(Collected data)
* * * *
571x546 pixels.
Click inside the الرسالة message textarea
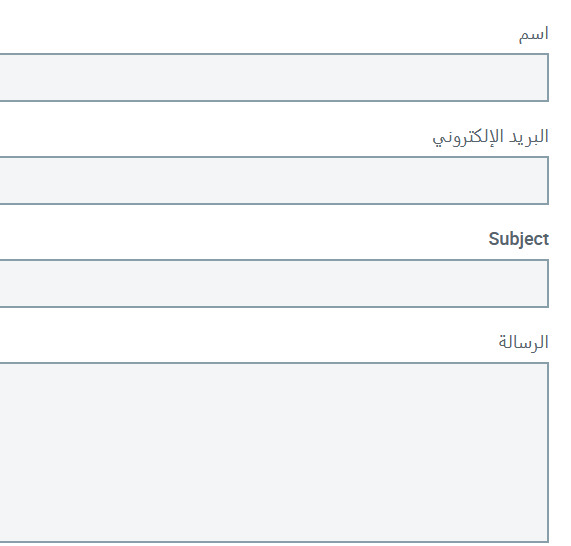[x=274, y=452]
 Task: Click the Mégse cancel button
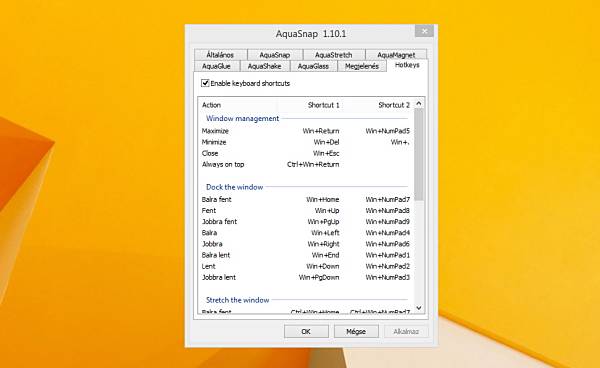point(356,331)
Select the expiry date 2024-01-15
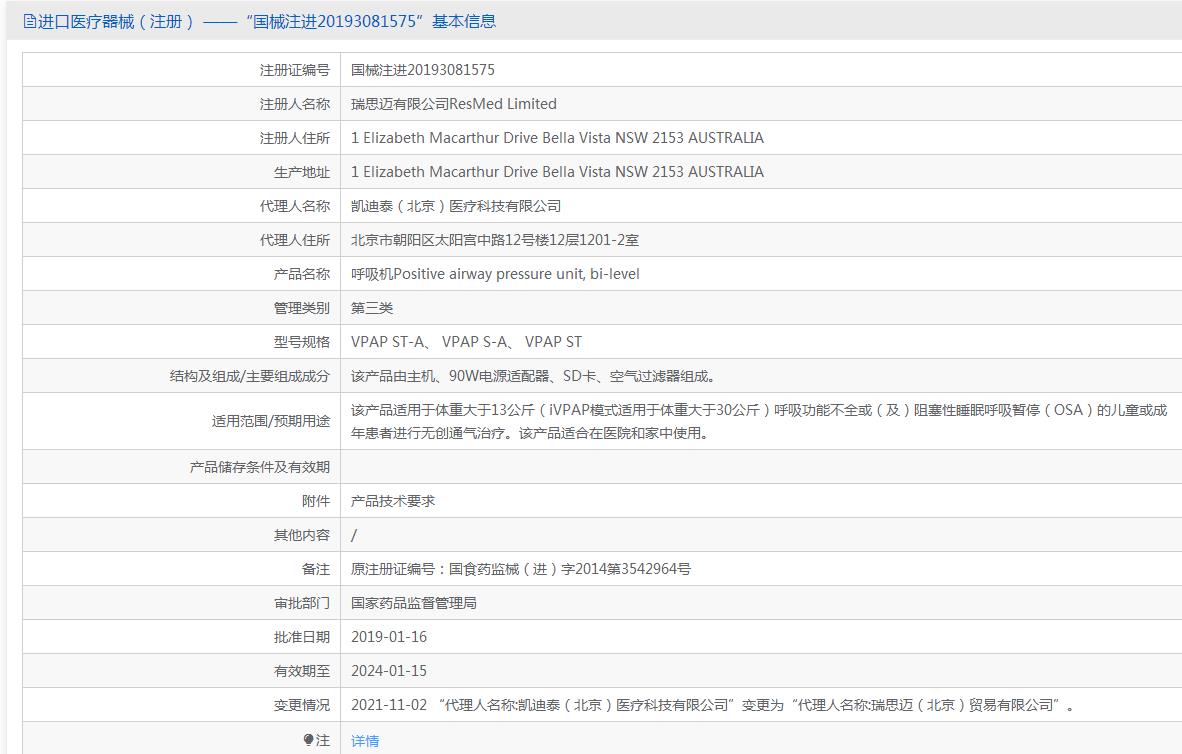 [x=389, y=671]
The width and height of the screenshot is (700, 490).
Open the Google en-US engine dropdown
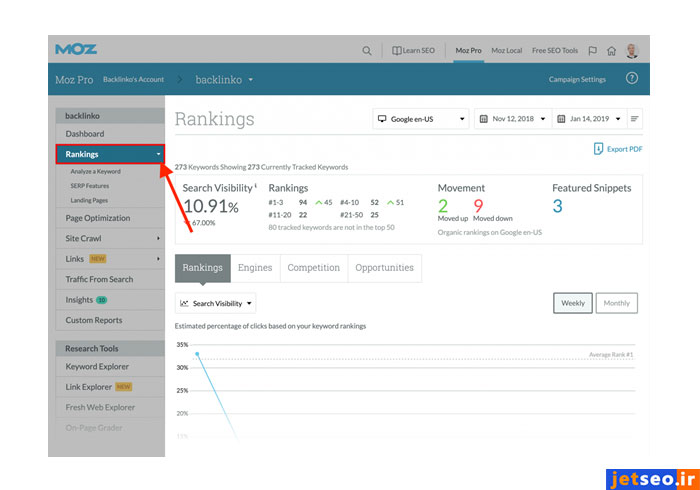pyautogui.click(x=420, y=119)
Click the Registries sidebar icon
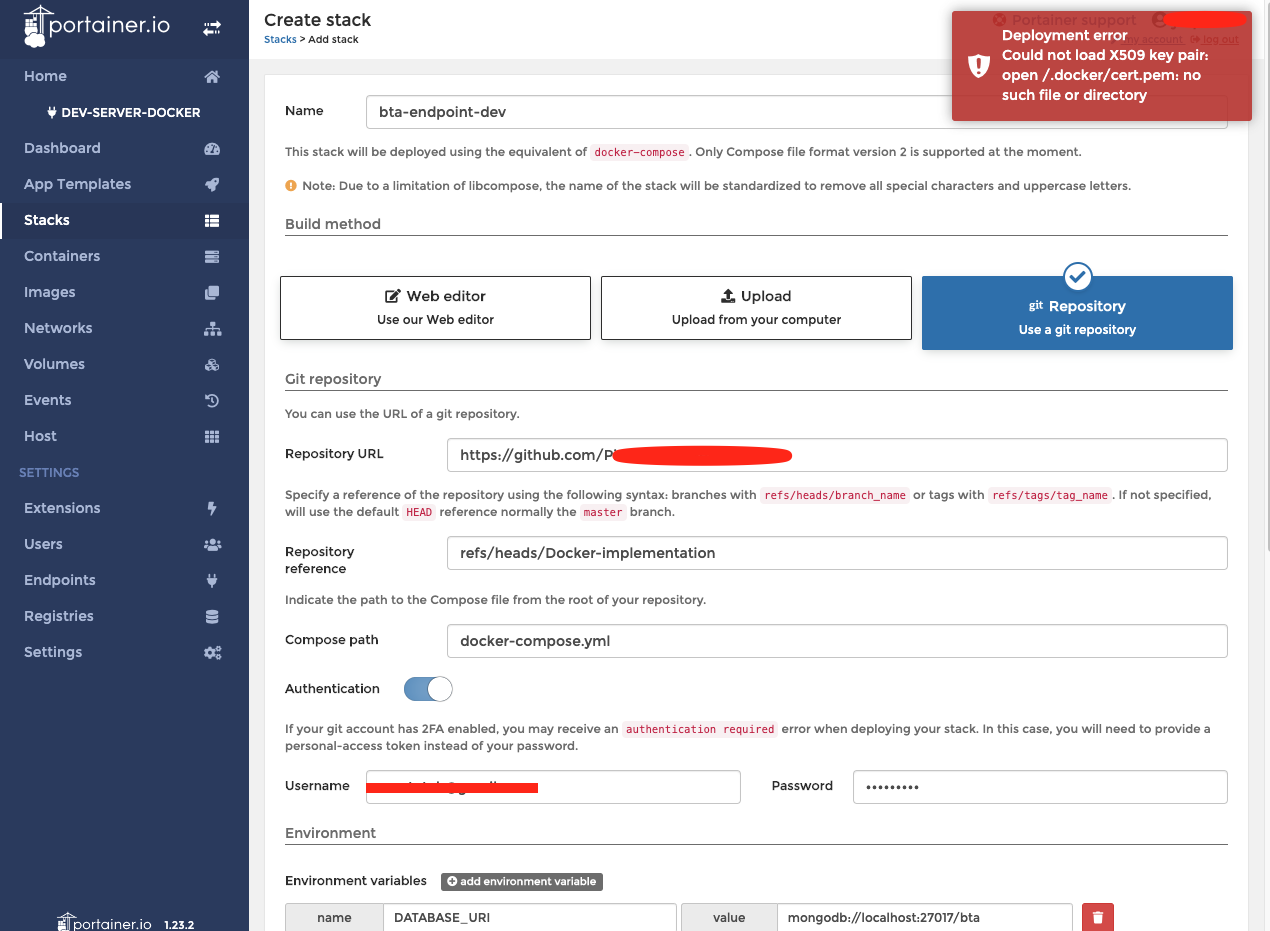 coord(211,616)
* * * *
**Work order**
There should be an exact restatement of the lines from the line with "Open the Google en-US engine dropdown" through the last line of the entries above, and no pictures in it.

**Solution to this exercise**
Open the Google en-US engine dropdown
pyautogui.click(x=420, y=119)
Click the Registries sidebar icon
 coord(211,616)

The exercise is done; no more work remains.